Vray proxies limitations ?

Hi,

I have a question regarding proxies.
I have a scene with a lot of roof tiles, so i created a vray proxie for each different roof and copied(instanced and mirrored) them onto the other roofs.
After this my rendertimes went from 6 minutes to 30 minutes, the 6 minutes rendertime includes all the rooftiles as editable mesh in my scene the 30 minute time is with the roof tiles as proxie.

Can anyone clarify ? OR has anyone had the same experience ?

Thanks,

Erik

If you converted a single tile to a proxy, it’s going to be slow. It would be more efficient to export the whole roof at once.

Best regards,
Vlado

Hi Vlado,

I allready tried that, i also tried to convert all the roofs together as a single proxie but the render remained slow.

Erik

In that case you can try to increase the dynamic memory limit and see if it improves the render times. However, keep in mind that proxies generally add a little bit of overhead on render times - normal geometry will always be faster.

Best regards,
Vlado

I am not using dynamic memory, i have it set to static, would changing it to dynamic improve my rendertimes ? As i understood static is the fastest way to render a scene.

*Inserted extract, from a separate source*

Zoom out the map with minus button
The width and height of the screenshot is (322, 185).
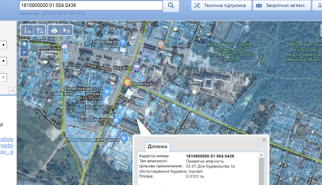[x=24, y=52]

Dynamic should only be used if you run out of memory wich is not the case, but maybe i didn’t understand it correctly.

Erik

In my experience dynamic is much quicker with proxies, whereas static is generally quicker with geometry already present in the scene, provided it fits in memory.

I had a couple of occasions where with loads of proxies in the scene, setting the raycaster to static impacted the performance by a huge amount, but that might have been strictly scene dependant…

Lele

Proxies always create dynamic geometry, regardless of the “Default geometry type” setting, similar to displacement and VRayFur. The default geometry option only concerns regular 3dsmax meshes.

Best regards,
Vlado

Oke thanks,

i will give it a try, i well let you know if it works.

Erik

just curious. did you convert the entire roof to 1 editable mesh or was it all seperate tiles converted to a single proxie object? also with proxies they are not really supposed to speed things up. mainly they are help to be able to render things that normally would crash due to too much polys

Completely different direction… but have you tried rendering out a Z-depth of a section of roof tiles, then simply displaced all the other roofs? That would save a bundle of geometry. Maybe leave the tiles close to the camera modeled, and displace the rest.

Just a different idea.

alternatively you could try rendering out normal-maps

Thanks Guys,

Those are some ideas i can try, but for now the proxies still take a long time to render while the actual geometrie renders fine no matter what settings i change.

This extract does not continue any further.